Charles Benjey, one of my uncles, was born on August 13, 1919 and died on February 12, 1990. He was well known for his corny jokes and listening to opera in that Illinois farmhouse on the prairie. But he was better known locally for having survived being born with spina bifida. I remember him saying on his 45th birthday, “Nobody ever expected me to live this long.” He, and everyone else, attributed his survival to his mother’s dedication plus the tough Sawyer genes she passed on to him.
Unfortunately, Grandma Benjey was pregnant with Charles when she was struck with the Influenza Pandemic of 1918-19. It is quite probable the devastating influenza caused Charles’s spine to be open to the atmosphere. She did everything humanly possible for a woman of limited means on a farm decades before electricity was available to it. She succeeded and Charles lived to be 70, an age few with spina bifida reach.

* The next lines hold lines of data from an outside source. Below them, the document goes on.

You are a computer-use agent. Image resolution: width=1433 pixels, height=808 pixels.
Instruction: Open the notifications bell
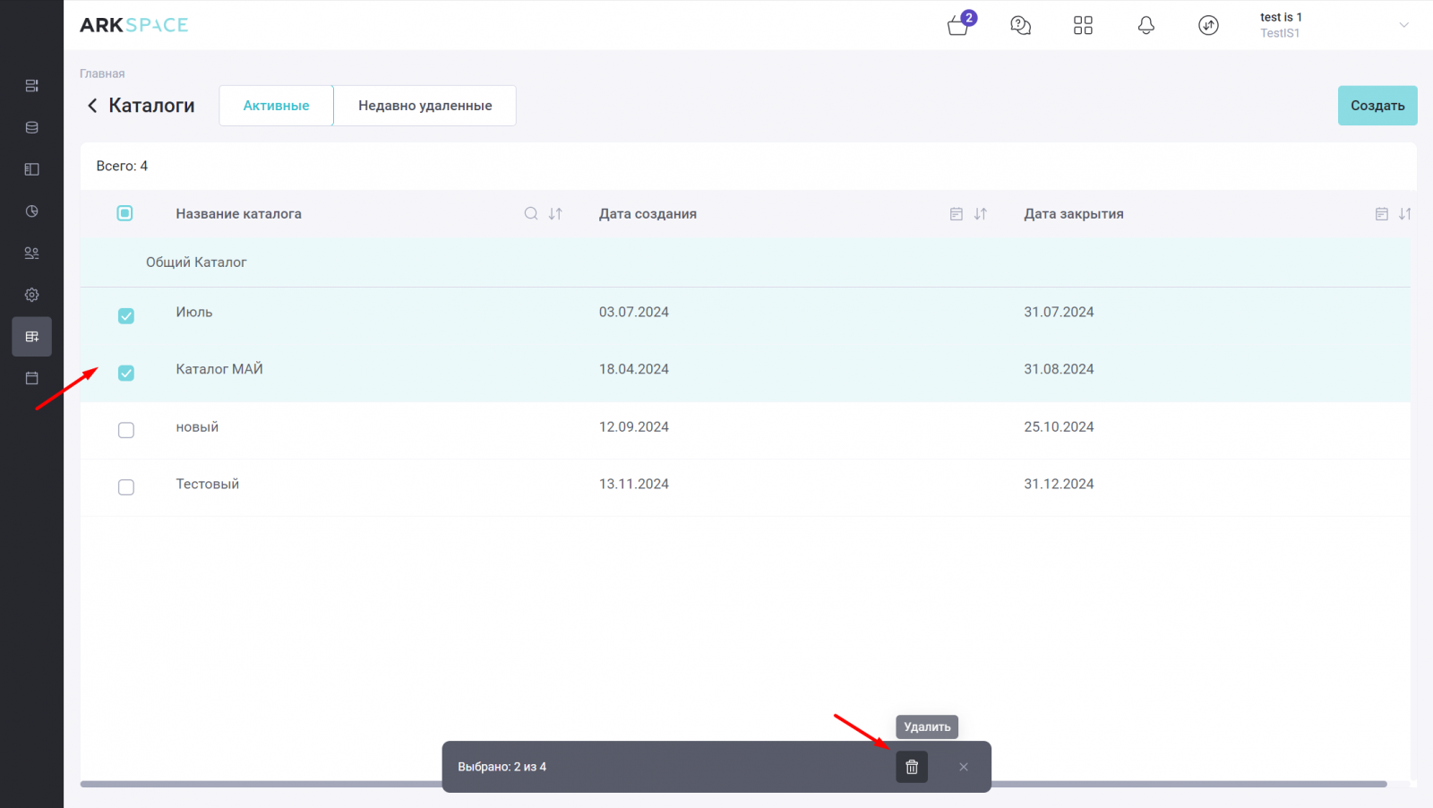(x=1146, y=26)
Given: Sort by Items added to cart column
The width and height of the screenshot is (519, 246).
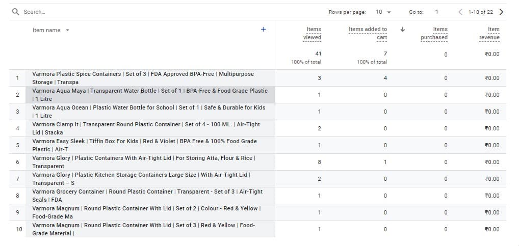Looking at the screenshot, I should click(x=368, y=33).
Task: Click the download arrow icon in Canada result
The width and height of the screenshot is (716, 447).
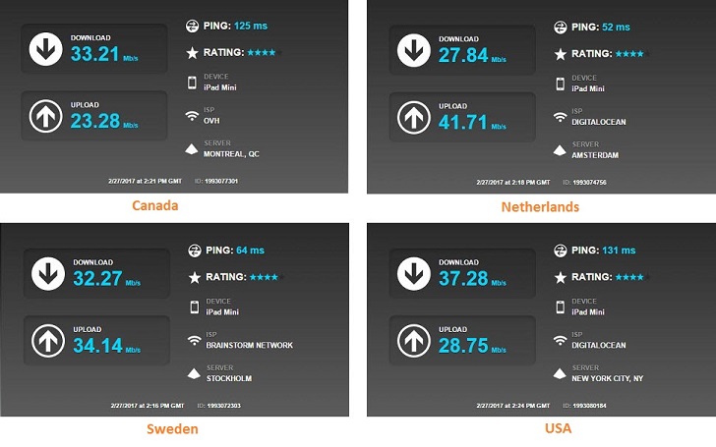Action: pos(45,49)
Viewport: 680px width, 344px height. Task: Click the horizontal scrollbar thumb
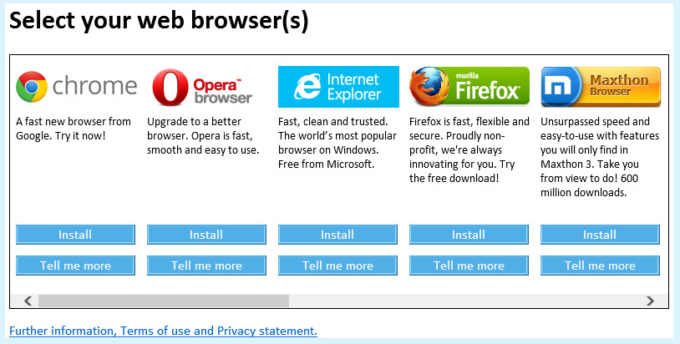[x=164, y=301]
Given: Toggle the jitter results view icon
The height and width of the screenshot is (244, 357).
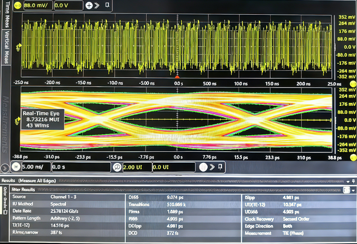Looking at the screenshot, I should [x=347, y=190].
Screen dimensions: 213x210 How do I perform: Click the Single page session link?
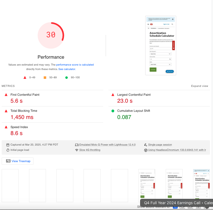[x=160, y=145]
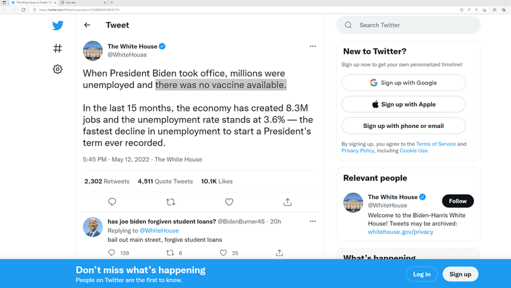Click the Twitter bird logo

pyautogui.click(x=58, y=26)
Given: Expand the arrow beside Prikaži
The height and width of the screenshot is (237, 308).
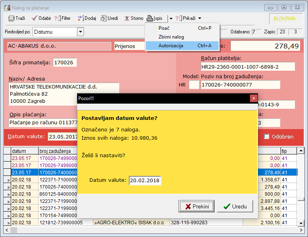Looking at the screenshot, I should pyautogui.click(x=200, y=18).
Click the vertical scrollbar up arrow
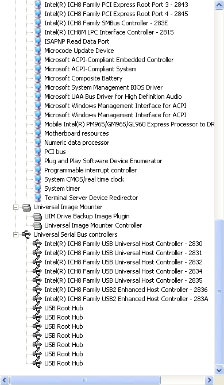This screenshot has height=385, width=224. tap(219, 5)
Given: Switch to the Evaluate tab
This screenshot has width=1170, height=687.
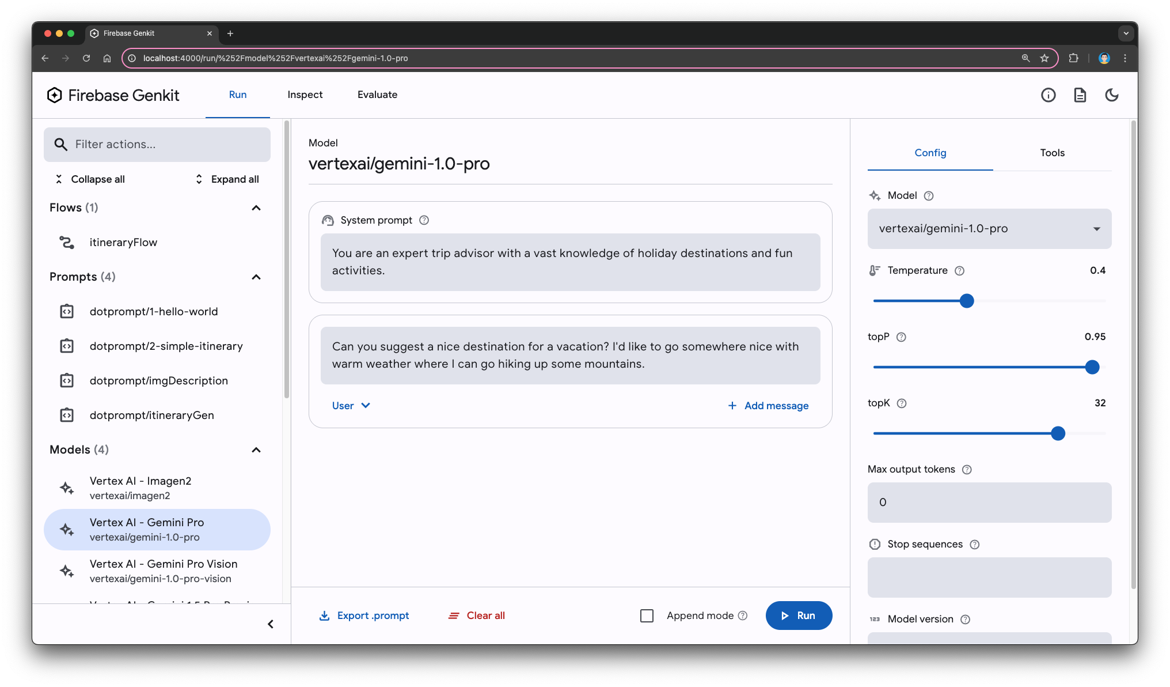Looking at the screenshot, I should 378,94.
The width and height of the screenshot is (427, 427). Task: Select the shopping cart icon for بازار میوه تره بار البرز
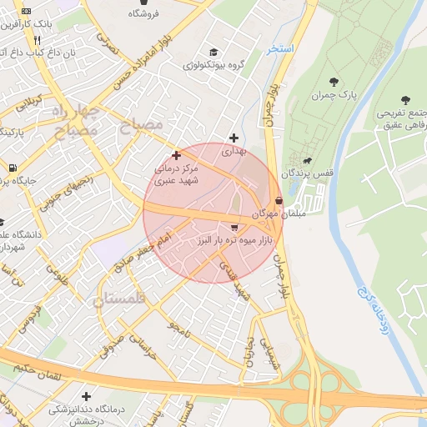point(234,228)
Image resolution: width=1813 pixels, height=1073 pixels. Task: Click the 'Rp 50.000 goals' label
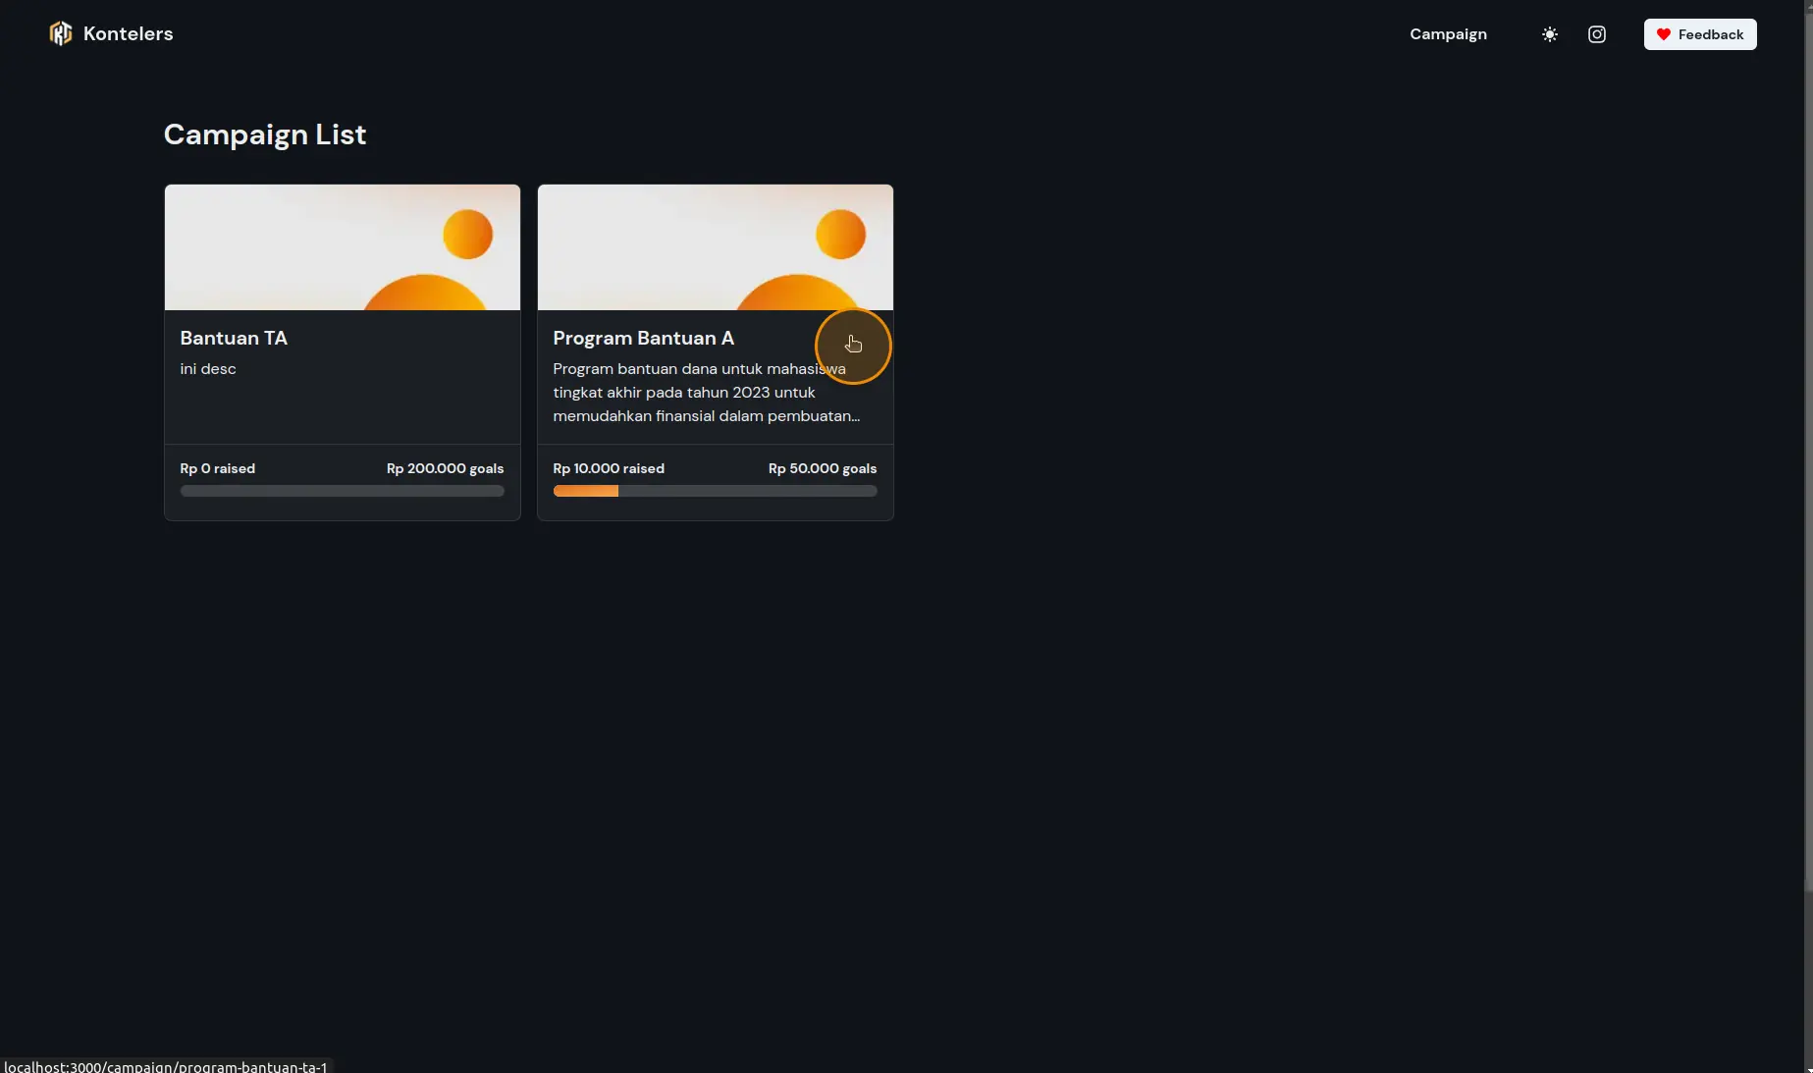(x=822, y=468)
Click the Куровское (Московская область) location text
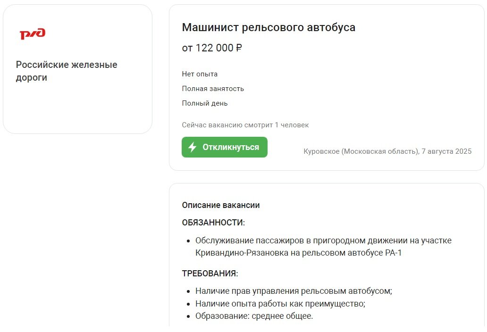487x332 pixels. pos(361,151)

Researching the book on Lone Star Dietz gained me some familiarity with the 1918-19 pandemic. (I don’t call it the Spanish Influenza because the most likely source was Camp Funston, Kansas.) Seeing considerably different results in different parts of the country and within states themselves, brought to mind a chart I had come across for the 1918-19 pandemic. That influenza struck cities at differing rates, most dependent upon the steps taken to prevent its spread, is similar to what is happening today. That chart is shown below. The 2020 pandemic isn’t finished yet but the death will likely be far less than a century ago.
Toledo, at 0.17% of its population, experienced the lowest mortality of any city listed. With the U. S. population at 330,000,000 today, devastation of that rate would be 561,000 people, five times what is currently being projected. If the country experiences the rate of Nashville, the highest city at 0.83%, the total would be 2,739,000 souls.